Mr. Noojin’s second amended complaint is thirty pages long and describes various medical issues he has experienced at the Miami Correctional Facility (MCF) since February 2, 2022. He has sued Warden Brian English, Doctor Carl Kuenzli, Grievance Specialist Michael Gapski, Medical Director (HSA) Leeann Ivers, and Centurion Medical Group, LLC, for $700,000.00 in compensatory and punitive damages. He also tries to seek declaratory relief.
A. Eighth Amendment Deliberate Indifference – Individual Medical Claims. Inmates are entitled to constitutionally adequate medical care for serious medical conditions. Thomas v. Blackard, 2 F.4th 716, 722 (7th Cir. 2021). To establish liability under the Eighth Amendment, a prisoner must show (1) his medical need was objectively serious; and (2) the defendant acted with deliberate indifference to that need. Farmer v.
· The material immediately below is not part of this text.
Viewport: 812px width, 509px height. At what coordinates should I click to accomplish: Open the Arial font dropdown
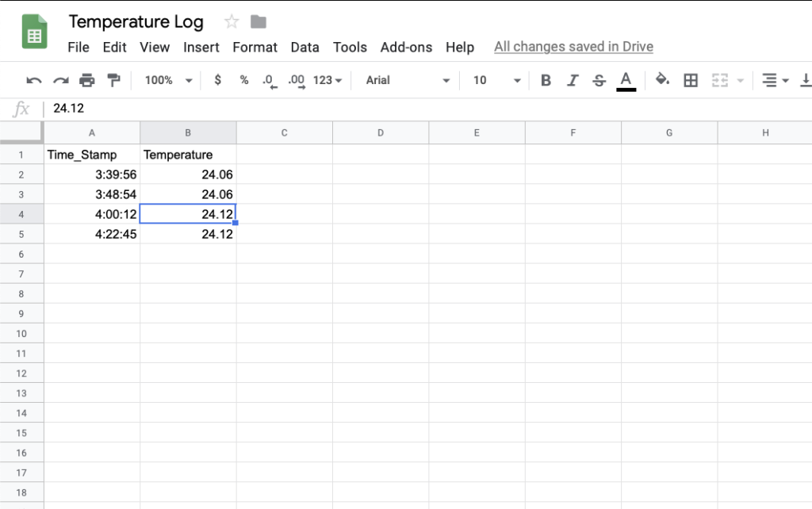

Brennan, 511 U.S. 825, 834 (1994). “Deliberate indifference occupies a space slightly below intent and poses a ‘high hurdle and an exacting standard’ requiring ‘something approaching a total unconcern for the prisoner’s welfare in the face of serious risks.’” Stockton v. Milwaukee Cnty., 44 F.4th 605, 615 (7th Cir. 2022) (quoting Donald v. Wexford Health Sources, Inc., 982 F.3d 451, 458 (7th Cir. 2020)); see also Rasho v. Jeffreys, 22
F.4th 703, 710 (7th Cir. 2022) (stating that deliberate-indifference claims will fail absent evidence of “callous disregard” for inmate wellbeing). For a medical professional to be held liable for deliberate indifference to an inmate’s medical needs, he or she must make a decision that represents “such a substantial departure from accepted professional judgment, practice, or standards, as to demonstrate that the person responsible actually did not base the decision on such a
judgment.” Jackson v. Kotter, 541 F.3d 688, 697 (7th Cir. 2008). As the Seventh Circuit has explained: [M]edical professionals are not required to provide proper medical treatment to prisoners, but rather they must provide medical treatment that reflects professional judgment, practice, or standards. There is not one proper way to practice medicine in a prison, but rather a range of acceptable courses based on prevailing standards in the field. A medical professional’s treatment decisions will be accorded deference unless no minimally competent professional would have so responded under those circumstances.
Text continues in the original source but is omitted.